Wednesday, September 15, 2010

What does System Bus Speed tight-fisted when referring to CPUs?

I am looking to beef up my OLD computer for a while. I have a motherboard that supports Intel Pentium 4 (Socket 478) Processors. My current processor is a 1.5 GHz, 400 MHz System Bus.



While looking at possible replacements online, I see adjectives kinds of Pentium 4 (Socket 478) processors but they adjectives list different System Bus speeds. Some are 400 MHz, some 533 MHz, some 800 MHz.

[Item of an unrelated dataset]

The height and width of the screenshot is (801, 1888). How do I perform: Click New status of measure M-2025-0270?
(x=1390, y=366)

My question are... What does the System Bus speed really mean? What is better? Can I put a 800 MHz chip contained by place of my current 400 MHz chip or am i limited to singular 400 MHz?

What does System Bus Speed tight-fisted when referring to CPUs?

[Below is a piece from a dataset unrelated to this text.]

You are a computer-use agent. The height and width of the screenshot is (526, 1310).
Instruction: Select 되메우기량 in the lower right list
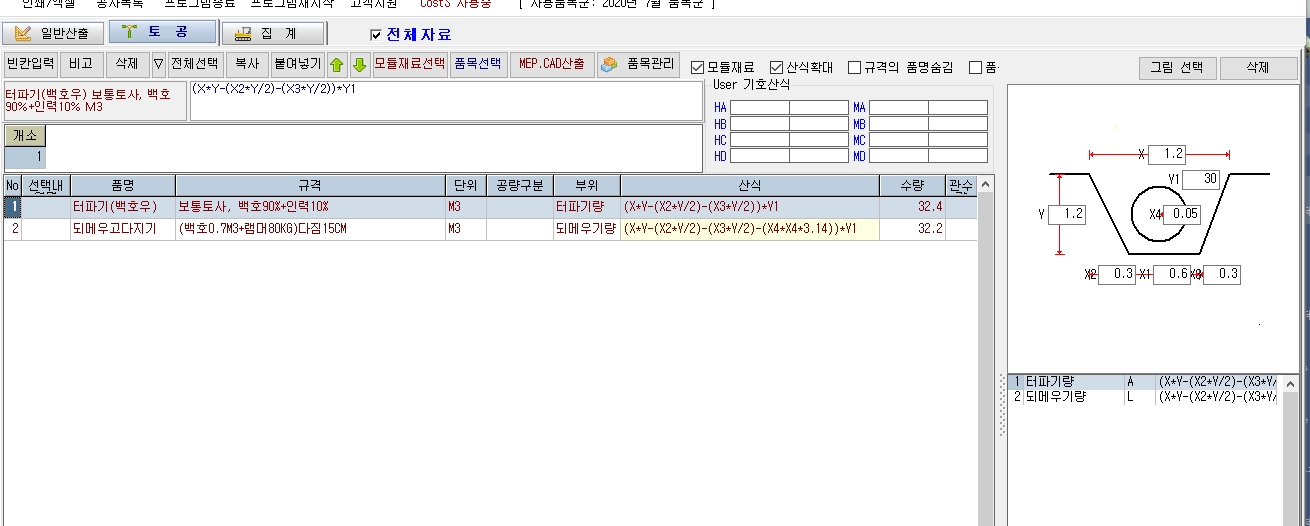1055,397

The bus speed is basically how briskly the data is transferred across the board to other devices such as the video card, north bridge etc.



With Pentium 4 systems, you are mostly going to be restricted by the bus speed when you are trying to upgrade. Your motherboard will most likely not support any bus speeds faster than 400MHz.



But, in this day and age you can get some of the elder (older being a year or two) motherboards for to some extent cheap off of Ebay and other such places. Many of these boards will own support for the faster processors.
Your bus speed is the speed in which your processor can communicate next to the other components in your system. The bus speed is determined by your motherboard. The merely way to increase the bus speed is to replace the motherboard.
The system bus is the speed it communicates beside the RAM. The faster the better, but it all depends on your motherboard, it might not knob the faster bus speed.